Achille Del Piero detto Alex («a proposito, come finì la guerra di Troia?» chiede divertito ai cronisti) è pronto a rendere omaggio alla Francia, «sono loro i favoriti, hanno meno stress», e al suo Ettore, Zinedine Zidane, «la mia stima va al di là del magnifico torneo fatto, è il giocatore numero uno al mondo, gli chiederò la maglia». Senza cedimenti, però. Neanche dinanzi alla suggestione di un mega-derby mondiale con tutti gli altri esponenti del nobile casato bianconero caduto in disgrazia. «La prima cosa che mi viene in mente è cosa ci siamo mangiati in Champions league, del resto mi occuperò da lunedì» è la sua riflessione amarognola. Eppure proprio lui, Achille Del Piero e Trezeguet sull’altro fronte, sono destinati alla panchina, all’ennesima esclusione. «C’è qualcosa di singolare, perché entrambi abbiamo fatto grandi cose nella Juve. Io sono legato a tutte le squadre del mio periodo, la prima con Zidane e l’ultima, siamo al top dei top» riflette prima di riavvolgere il nastro della semifinale. «Non è facile entrare per 20 minuti, correre, dare un mano, fare gol, in quella stessa porta, in quello stesso angolo, giocare in un ruolo diverso. Sono pronto a qualunque evento. E non lo dico per egoismo, lo dico perché se sono più utile a me stesso, sono più utile anche alla squadra. In una finale giocherei ovunque, questo è scontato.

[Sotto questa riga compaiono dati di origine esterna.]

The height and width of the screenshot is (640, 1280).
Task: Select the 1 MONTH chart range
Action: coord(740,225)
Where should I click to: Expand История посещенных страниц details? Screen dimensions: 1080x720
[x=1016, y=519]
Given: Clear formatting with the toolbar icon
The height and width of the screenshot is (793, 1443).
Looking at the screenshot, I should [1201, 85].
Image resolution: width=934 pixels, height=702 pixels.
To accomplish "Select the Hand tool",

Vorrei avere un po’ più di tempo per dimostrare il mio valore, giocare una finale mondiale è uno dei sogni da bambino» scolpisce così la sua tortura, facendola diventare una specie di passione, esibita in pubblico con pudore. E anche con rispetto. Come raccontano le parole di Noel Gallagher, il suo amico degli Oasis, che canta di come uscire da strade tortuose, «è più bello, io mi riconosco» spiega didascalico Alex, l’uomo venuto da molto lontano, a inseguire un trionfo che ancora manca alla sua bacheca azzurra.

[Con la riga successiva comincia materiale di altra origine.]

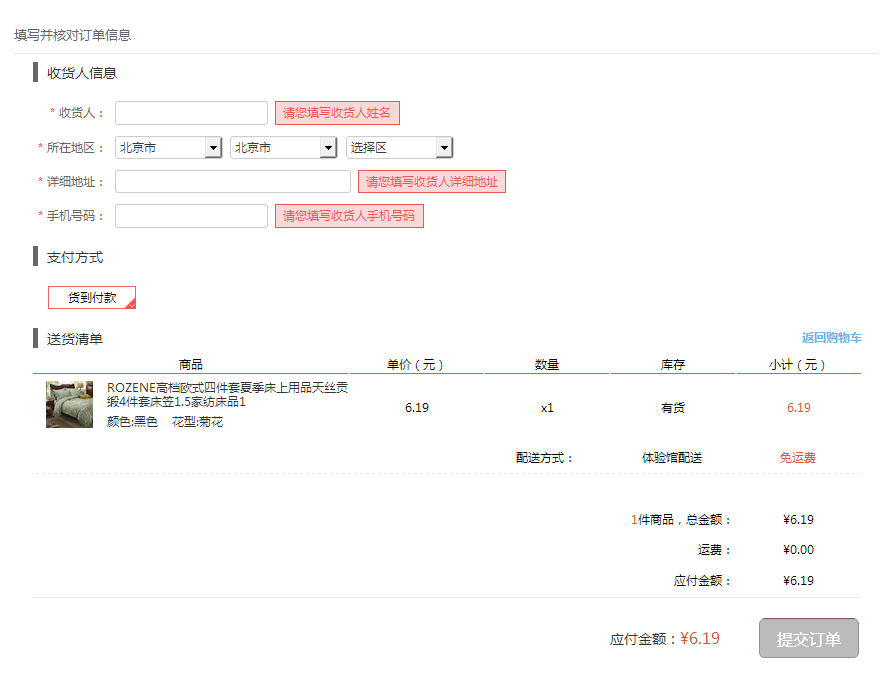Screen dimensions: 881x675
Task: Expand the city dropdown before 选择区
Action: tap(283, 148)
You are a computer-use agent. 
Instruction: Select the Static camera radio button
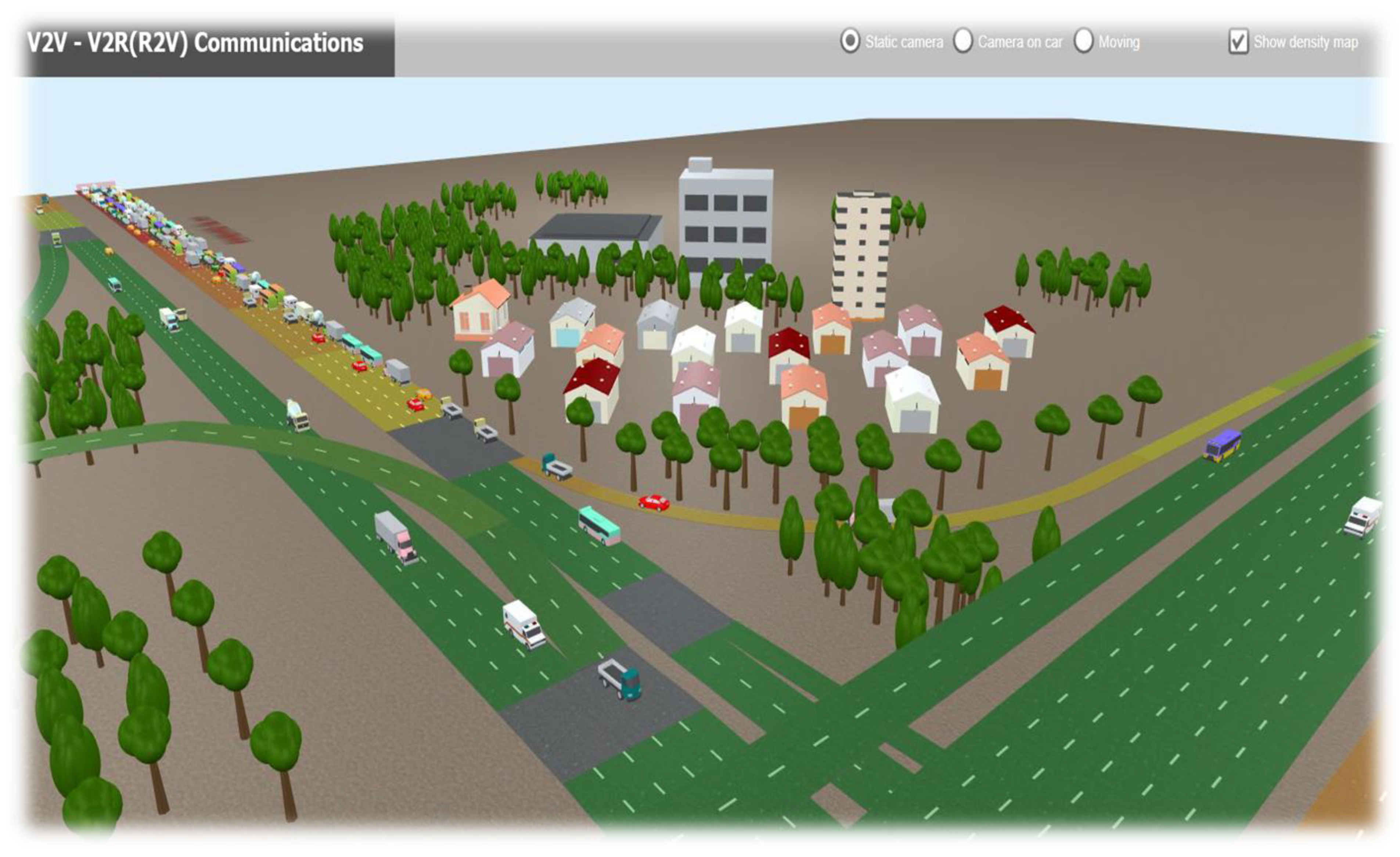coord(850,41)
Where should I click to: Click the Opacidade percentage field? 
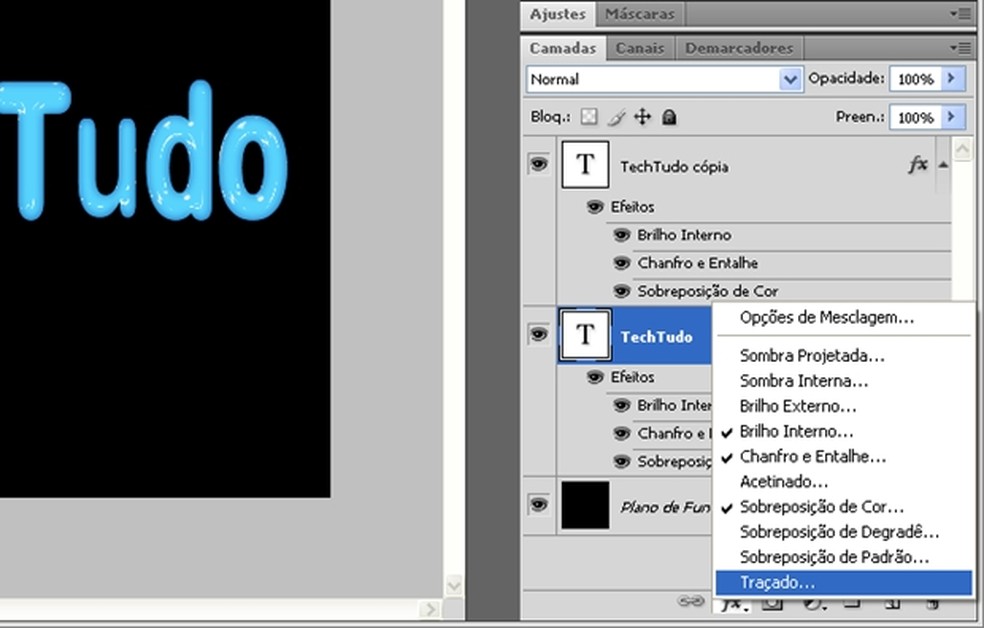tap(915, 79)
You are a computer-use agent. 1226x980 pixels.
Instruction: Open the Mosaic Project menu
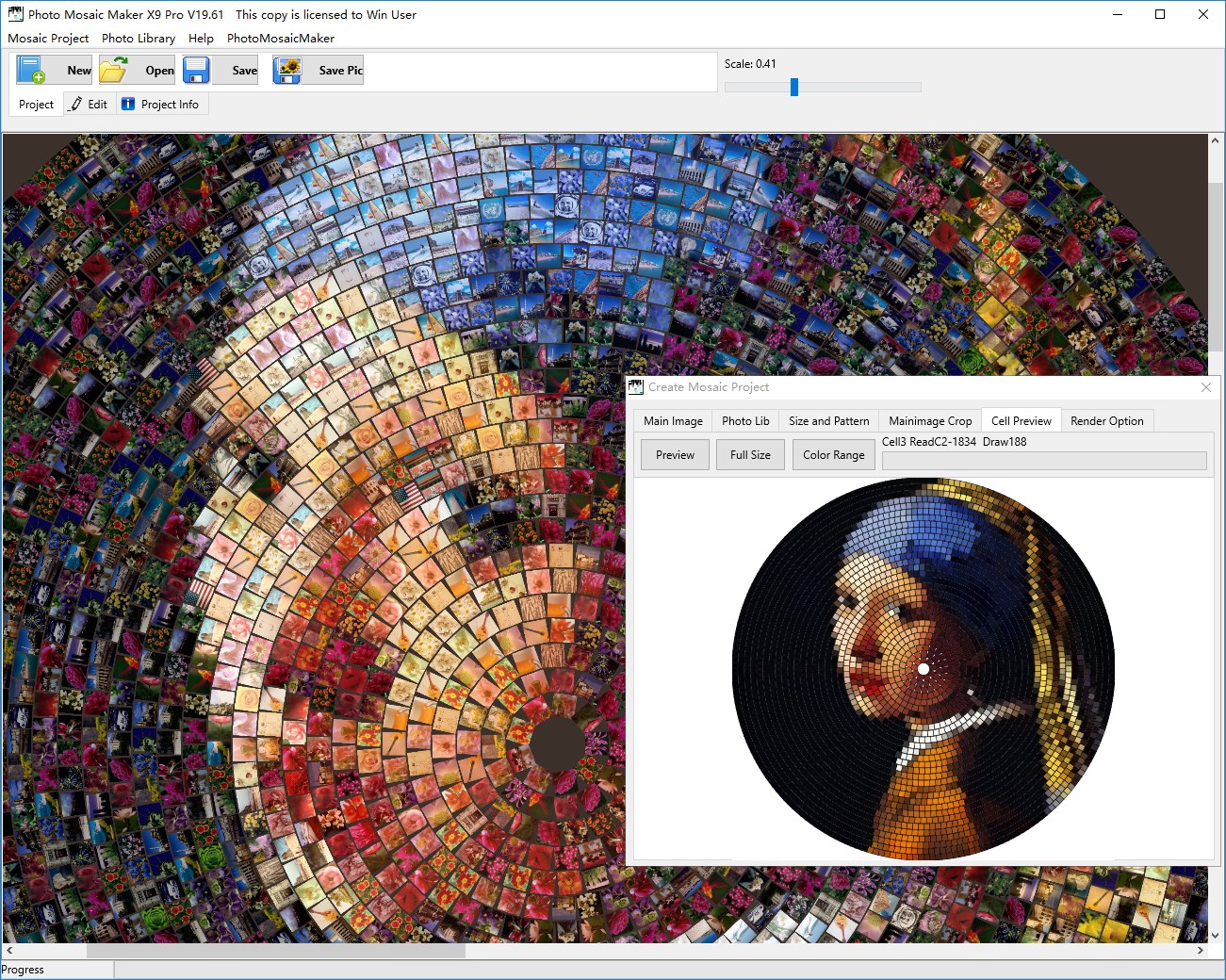click(x=48, y=39)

«Più che l’ultima occasione, il capolinea per la mia generazione, Berlino è una grandissima occasione, anche se il tempo passa velocemente quando hai fatto il militare» gli riescono risposte da vecchio saggio, all’età in cui i ragazzi inseguono ancora un buon lavoro e un mutuo per la prima casa. Achille Del Piero detto Alex è tornato sulla partita del misfatto e forse ha maturato il convincimento di lasciare l’azzurro, dopo Berlino. Senza promulgarlo, come un editto, come ha fatto Totti. «Vedremo» prende tempo segnalando che la Francia è sempre la favorita e che la pressione sul fronte di Duisburg («i tifosi sono stati accolti bene l’altra notte quando non ci hanno lasciato dormire» la battuta) è una benzina per il motore.

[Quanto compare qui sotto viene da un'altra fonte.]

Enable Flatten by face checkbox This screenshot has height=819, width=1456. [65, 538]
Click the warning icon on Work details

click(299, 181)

Prima di chiudere con due frecciate sui due argomenti che sono i tormentoni dell’estate tedesca, Totti e Capello. Al primo riserva una risposta franca e garbata. «Io pungolo di Francesco? No, è lui che è entrato al posto mio in questo mondiale...» fa sapere Del Piero.

Che al grande mercenario di Pieris, scappato da Torino nelle braccia del Real, a Madrid, riserva invece una chiosa algida. «Non l’ho sentito in questi giorni e il suo gesto non mi ha sorpreso per niente». Quasi una lapide.